Target position records:
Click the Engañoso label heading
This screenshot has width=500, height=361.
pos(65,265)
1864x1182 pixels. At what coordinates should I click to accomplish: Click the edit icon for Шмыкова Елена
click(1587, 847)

WHAT NEEDS TO BE DONE:
Copy out, word for word, the lines of the listing from the one containing "1864x1182 pixels. At" through the end of the listing, including both ends.

WORKED ANSWER:
1864x1182 pixels. At what coordinates should I click to accomplish: Click the edit icon for Шмыкова Елена
click(1587, 847)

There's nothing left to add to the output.